=== Record excerpts ===
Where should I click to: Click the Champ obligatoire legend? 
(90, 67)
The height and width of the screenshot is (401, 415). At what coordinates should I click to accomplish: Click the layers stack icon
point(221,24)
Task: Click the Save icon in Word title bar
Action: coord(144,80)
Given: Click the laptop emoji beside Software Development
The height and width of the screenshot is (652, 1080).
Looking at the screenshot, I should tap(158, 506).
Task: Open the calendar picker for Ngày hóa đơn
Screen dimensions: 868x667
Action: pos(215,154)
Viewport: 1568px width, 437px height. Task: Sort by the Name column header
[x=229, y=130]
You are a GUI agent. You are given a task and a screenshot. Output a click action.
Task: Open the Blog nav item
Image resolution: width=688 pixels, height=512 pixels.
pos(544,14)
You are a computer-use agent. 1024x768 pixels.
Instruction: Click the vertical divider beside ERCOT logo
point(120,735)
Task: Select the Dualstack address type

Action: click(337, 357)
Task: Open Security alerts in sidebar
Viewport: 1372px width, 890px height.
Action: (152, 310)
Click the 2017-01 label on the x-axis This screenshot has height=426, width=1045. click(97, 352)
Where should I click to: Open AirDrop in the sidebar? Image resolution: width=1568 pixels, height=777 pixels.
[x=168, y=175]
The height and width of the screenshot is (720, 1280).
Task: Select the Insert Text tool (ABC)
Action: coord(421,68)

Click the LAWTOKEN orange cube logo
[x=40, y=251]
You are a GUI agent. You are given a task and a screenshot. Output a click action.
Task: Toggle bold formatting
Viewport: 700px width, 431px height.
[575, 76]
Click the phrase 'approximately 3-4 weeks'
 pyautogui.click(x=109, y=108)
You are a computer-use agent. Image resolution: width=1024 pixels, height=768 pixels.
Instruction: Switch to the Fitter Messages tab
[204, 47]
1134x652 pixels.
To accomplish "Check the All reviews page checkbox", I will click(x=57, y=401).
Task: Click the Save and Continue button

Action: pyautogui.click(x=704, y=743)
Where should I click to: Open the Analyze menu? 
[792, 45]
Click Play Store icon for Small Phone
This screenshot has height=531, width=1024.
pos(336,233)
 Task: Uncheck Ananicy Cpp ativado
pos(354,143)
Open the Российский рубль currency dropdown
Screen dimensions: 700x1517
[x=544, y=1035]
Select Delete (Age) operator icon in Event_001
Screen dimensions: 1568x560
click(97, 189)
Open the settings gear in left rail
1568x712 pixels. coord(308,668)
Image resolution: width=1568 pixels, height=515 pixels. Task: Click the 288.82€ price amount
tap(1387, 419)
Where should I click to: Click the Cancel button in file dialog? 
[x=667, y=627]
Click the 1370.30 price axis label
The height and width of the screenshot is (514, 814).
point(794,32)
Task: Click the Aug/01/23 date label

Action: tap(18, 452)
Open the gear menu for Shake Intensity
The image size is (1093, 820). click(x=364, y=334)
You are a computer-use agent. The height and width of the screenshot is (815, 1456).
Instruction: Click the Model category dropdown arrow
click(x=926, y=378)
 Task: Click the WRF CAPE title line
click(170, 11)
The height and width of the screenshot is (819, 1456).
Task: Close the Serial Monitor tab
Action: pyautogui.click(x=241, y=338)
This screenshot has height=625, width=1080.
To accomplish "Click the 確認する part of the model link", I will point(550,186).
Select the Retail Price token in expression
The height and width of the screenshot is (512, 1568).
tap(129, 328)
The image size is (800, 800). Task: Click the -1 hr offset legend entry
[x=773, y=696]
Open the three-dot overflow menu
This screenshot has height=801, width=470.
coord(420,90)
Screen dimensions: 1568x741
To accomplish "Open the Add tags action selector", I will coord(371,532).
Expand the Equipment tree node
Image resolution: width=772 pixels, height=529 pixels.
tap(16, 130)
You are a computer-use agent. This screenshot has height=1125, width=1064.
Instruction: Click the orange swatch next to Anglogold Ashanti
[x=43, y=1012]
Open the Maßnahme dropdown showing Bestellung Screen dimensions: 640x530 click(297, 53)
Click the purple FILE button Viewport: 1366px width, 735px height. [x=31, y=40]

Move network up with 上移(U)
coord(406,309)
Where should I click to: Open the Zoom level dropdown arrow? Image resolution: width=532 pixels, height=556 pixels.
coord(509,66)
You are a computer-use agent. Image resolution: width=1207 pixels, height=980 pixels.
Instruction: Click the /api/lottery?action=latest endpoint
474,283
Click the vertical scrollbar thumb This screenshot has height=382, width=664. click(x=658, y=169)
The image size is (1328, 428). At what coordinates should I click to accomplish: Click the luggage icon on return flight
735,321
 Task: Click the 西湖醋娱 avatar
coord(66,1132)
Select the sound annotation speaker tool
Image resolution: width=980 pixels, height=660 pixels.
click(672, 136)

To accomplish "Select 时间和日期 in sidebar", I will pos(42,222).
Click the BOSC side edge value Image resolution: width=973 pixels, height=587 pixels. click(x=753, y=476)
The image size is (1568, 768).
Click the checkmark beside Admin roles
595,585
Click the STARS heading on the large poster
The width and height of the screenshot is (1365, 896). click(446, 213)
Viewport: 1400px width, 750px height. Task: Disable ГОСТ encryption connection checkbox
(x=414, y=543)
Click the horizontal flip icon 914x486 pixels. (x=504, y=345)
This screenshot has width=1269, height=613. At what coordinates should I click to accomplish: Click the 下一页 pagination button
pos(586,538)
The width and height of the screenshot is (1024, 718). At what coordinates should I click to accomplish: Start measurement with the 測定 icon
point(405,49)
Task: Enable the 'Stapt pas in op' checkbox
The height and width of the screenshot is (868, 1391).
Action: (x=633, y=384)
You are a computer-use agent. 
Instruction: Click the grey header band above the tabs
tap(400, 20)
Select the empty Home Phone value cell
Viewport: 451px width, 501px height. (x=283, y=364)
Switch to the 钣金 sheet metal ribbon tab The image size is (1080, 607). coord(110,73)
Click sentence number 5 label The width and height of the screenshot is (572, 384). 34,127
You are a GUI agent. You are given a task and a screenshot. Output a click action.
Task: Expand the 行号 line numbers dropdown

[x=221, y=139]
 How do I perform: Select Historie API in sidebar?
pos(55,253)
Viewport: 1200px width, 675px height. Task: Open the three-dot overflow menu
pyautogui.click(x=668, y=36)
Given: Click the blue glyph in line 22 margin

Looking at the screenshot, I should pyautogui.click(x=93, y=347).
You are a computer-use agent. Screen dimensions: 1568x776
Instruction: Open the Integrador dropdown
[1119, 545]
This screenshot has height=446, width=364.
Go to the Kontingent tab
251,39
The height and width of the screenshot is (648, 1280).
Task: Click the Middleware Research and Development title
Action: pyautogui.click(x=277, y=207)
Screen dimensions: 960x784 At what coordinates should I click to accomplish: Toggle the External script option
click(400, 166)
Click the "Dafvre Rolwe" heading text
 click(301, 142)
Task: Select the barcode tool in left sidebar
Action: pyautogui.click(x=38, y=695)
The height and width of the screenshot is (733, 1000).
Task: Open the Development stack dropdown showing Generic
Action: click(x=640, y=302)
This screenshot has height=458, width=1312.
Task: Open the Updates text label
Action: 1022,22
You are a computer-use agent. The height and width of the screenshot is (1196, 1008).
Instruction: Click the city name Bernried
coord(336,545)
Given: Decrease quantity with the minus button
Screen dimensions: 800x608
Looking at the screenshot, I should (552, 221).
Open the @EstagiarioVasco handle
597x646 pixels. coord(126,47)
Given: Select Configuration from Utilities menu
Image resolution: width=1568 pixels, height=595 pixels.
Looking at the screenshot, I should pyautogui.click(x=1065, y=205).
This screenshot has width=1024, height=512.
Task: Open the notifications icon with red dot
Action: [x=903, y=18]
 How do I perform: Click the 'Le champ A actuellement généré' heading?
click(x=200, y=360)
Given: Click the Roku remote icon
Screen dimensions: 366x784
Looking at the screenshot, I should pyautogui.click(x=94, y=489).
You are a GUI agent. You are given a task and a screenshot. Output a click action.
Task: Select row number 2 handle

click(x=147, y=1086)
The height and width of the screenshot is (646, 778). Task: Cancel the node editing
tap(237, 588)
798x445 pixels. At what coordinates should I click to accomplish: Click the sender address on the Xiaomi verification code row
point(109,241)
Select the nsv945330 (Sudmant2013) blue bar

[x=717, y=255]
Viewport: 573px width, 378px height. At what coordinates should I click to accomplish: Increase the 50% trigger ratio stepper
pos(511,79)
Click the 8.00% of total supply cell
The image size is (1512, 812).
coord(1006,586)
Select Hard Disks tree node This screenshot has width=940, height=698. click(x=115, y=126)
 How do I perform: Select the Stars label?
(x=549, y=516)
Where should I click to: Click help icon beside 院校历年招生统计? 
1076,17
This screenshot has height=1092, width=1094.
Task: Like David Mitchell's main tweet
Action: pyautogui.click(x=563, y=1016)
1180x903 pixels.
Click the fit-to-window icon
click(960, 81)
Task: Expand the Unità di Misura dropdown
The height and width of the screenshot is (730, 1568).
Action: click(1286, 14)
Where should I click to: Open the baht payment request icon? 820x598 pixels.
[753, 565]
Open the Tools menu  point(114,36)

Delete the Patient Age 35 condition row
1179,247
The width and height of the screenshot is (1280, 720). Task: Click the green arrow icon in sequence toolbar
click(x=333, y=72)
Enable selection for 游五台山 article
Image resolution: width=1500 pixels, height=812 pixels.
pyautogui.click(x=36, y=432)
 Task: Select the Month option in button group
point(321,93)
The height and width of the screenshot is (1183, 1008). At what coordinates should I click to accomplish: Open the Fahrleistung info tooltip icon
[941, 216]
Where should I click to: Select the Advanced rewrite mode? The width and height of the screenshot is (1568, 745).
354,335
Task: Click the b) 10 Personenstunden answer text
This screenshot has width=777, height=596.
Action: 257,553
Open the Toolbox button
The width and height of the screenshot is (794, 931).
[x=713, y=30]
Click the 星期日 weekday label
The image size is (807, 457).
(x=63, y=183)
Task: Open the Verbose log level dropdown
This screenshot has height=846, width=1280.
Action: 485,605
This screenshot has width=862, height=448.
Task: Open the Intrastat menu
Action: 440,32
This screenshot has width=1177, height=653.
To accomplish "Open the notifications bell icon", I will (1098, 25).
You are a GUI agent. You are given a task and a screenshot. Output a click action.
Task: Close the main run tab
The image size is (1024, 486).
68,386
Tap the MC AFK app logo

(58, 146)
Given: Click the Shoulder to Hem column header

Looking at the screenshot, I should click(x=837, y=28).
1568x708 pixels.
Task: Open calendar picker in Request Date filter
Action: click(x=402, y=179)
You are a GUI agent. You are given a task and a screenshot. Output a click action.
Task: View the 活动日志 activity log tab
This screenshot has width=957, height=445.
===
> _Task brief_:
Search the entries for lines with the string "computer", then report their number alone.

> _Solution to the exercise_:
8